3. Real Estate Syndication
Before the rise of crowdfunding, the practice of pooling resources from several investors came in the form of syndication.
In this setup, the syndicator or general partner looks for a deal and coordinates all transactions, including managing all of the investments. Each investment has corresponding equity, and investors won’t be actively involved in the daily operations. Private companies operate these syndications under the supervision of the U.S. Securities and Exchange Commission (SEC).
Unlike crowdfunding, syndication is subject to stricter rules and requires higher investments, typically at $25,000 USD. The level of risk is also transparent. Passive income investors know where their money’s going and the persons they’re investing with. Additionally, real estate syndication offers higher returns for both passive income and the profits on the sale.
4. Residential Rentals
Venturing into residential rentals is a stable income-producing option if you have enough cash set aside for investment. In the United States, the demand for new houses keeps increasing as the supply hasn’t been able to keep pace. Currently, the housing market is short of 5.24 million homes, a deficit that the pandemic has exacerbated.
This is a good signal for real estate investors to embark on rentals for individuals and single or multiple families.
- Single-Family Homes: These rental properties may be a small house or condominium unit leased to individuals, couples, or small families. Purchasing a single-family home is a lucrative investment as the demand for it tends to stay high.
- Multi-Family Units: These housing models may come as duplex housing or any property that can accommodate several families, where walls often separate the units. Townhouses and semi-detached homes are multi-family units that allow an investor to earn from several tenants in a single physical property.
- Apartment Buildings: Investors may opt to place their money in an apartment building to streamline management efforts while increasing earning opportunities.
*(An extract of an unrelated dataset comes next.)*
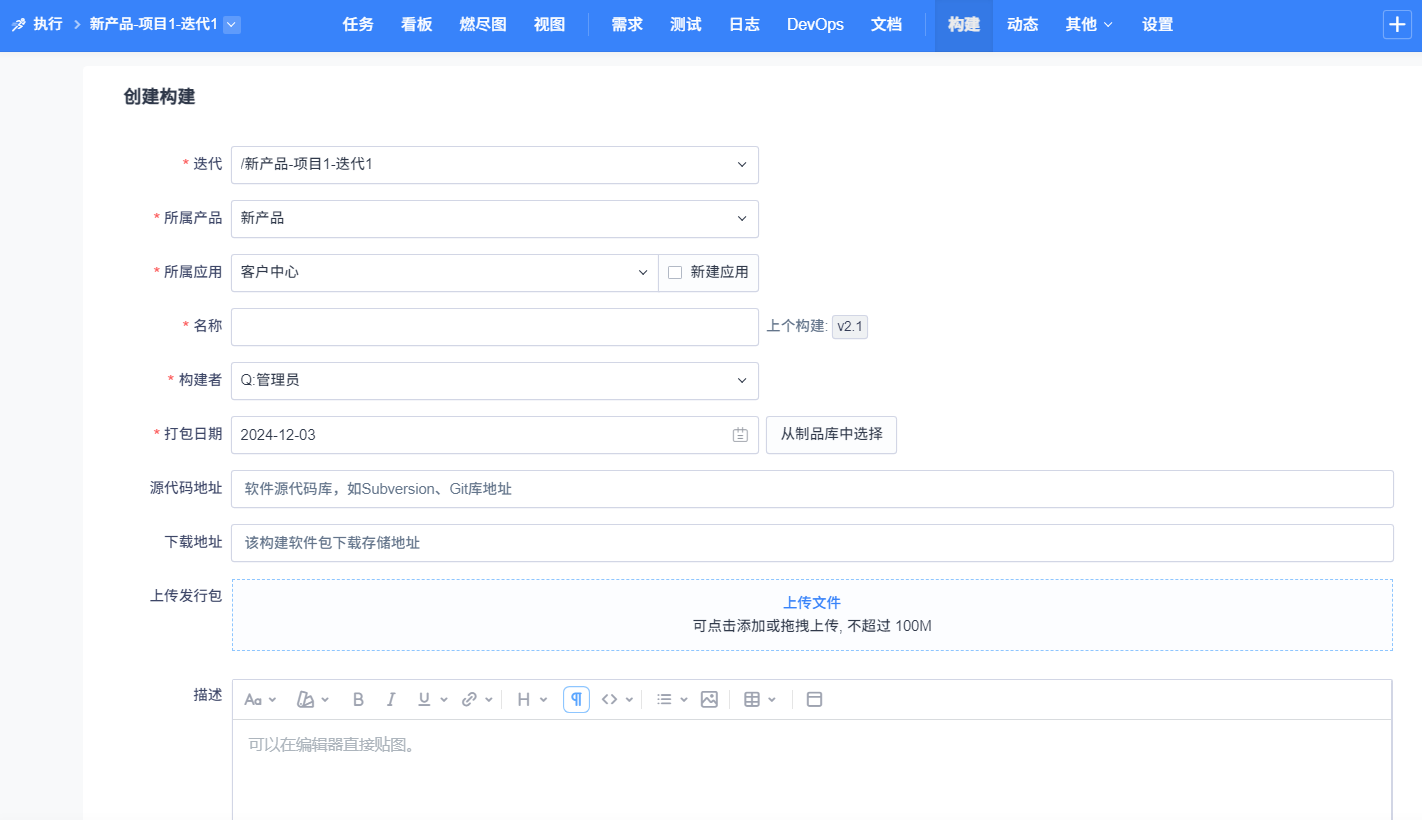Insert an image into the description
The image size is (1422, 820).
(x=709, y=700)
Property rentals can be a good source of passive income, but your revenues will be impacted by taxes, repairs, permits, and other maintenance costs. These real estate investment options require involvement from landlords unless you decide to appoint a property manager for such units.
5. Commercial Leases
A commercial lease is a contract that allows business tenants to use a property for commercial activities within a specific period and for a certain amount every month. Both landlord and tenant have responsibilities that are underlined in the contract. If you’re an investor, it’s best to hire the services of a lawyer to draft the agreement.
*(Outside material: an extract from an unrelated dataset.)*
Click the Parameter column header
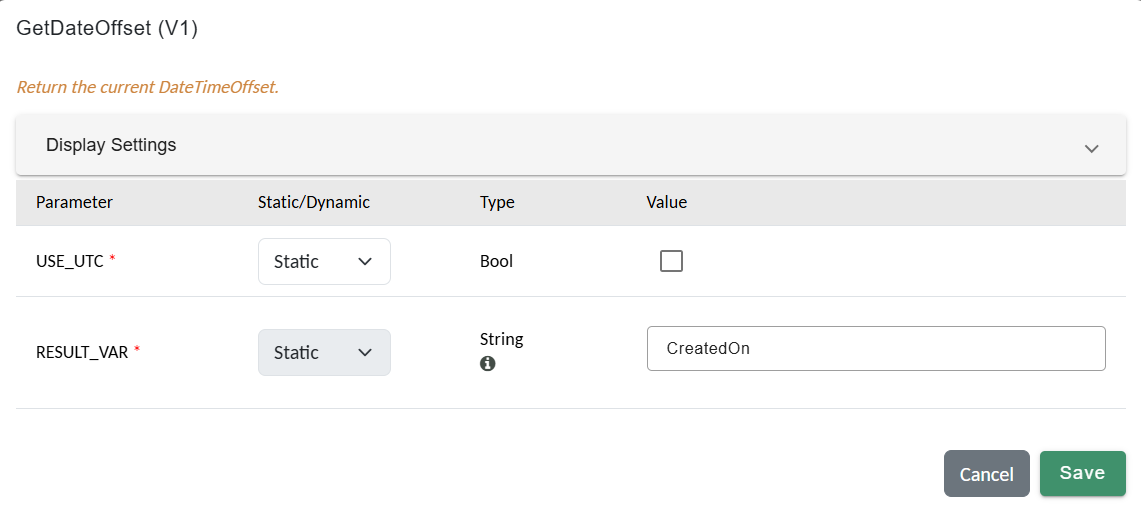point(74,202)
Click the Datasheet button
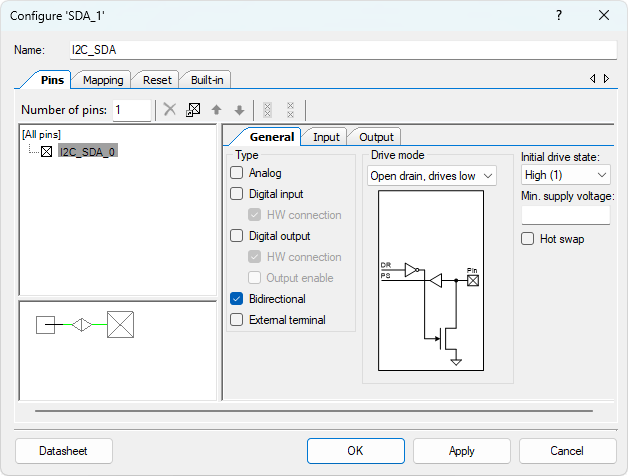Image resolution: width=628 pixels, height=476 pixels. click(63, 451)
Commercial properties, by definition, are spaces used for nonresidential purposes. Investors can lease commercial properties that may serve multiple functions such as the following:
- Office Space
- Retail Store
- Storage Facility
Business owners need to lease an office or rent out warehouses to run their companies. A physical office will give added legitimacy to a small business. At the same time, a stock room or a warehouse is necessary to hold all sorts of merchandise. If investing in this type of property appeals to you, make sure to purchase a commercial unit located in a strategic area.
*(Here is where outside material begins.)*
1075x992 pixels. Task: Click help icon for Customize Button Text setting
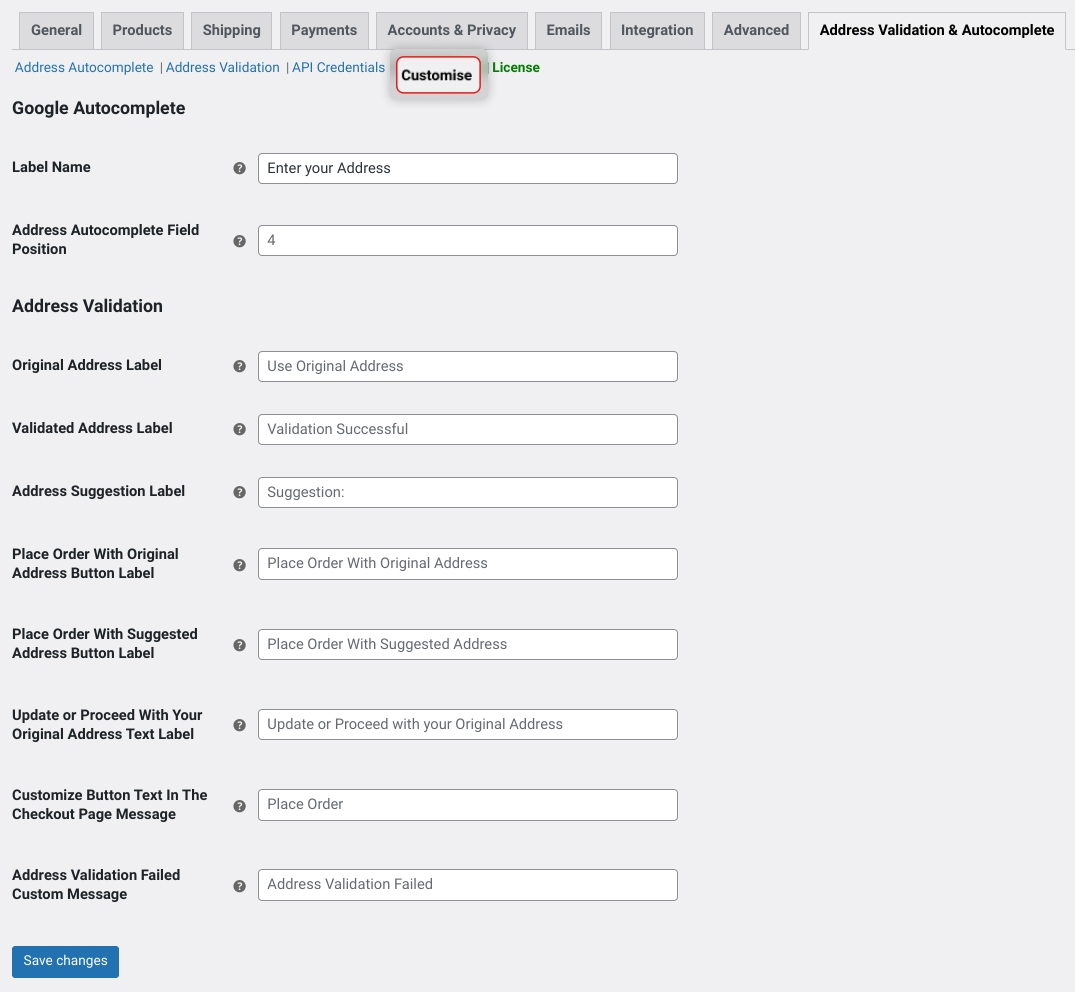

Earning passive income through real estate is an excellent way to obtain financial stability in the long run. If you want to keep your job and have an additional revenue stream, investments such as REITs, syndication, and crowdfunding can prove to be an attractive proposition. If you want more involvement, consider property and commercial property rentals, which can yield higher returns.
Before choosing any of the options discussed in this article, a rookie investor must speak with a financial adviser or an investment expert for consultation. Doing this helps reduce the risk of losses and ensures that investors understand what they’re getting into.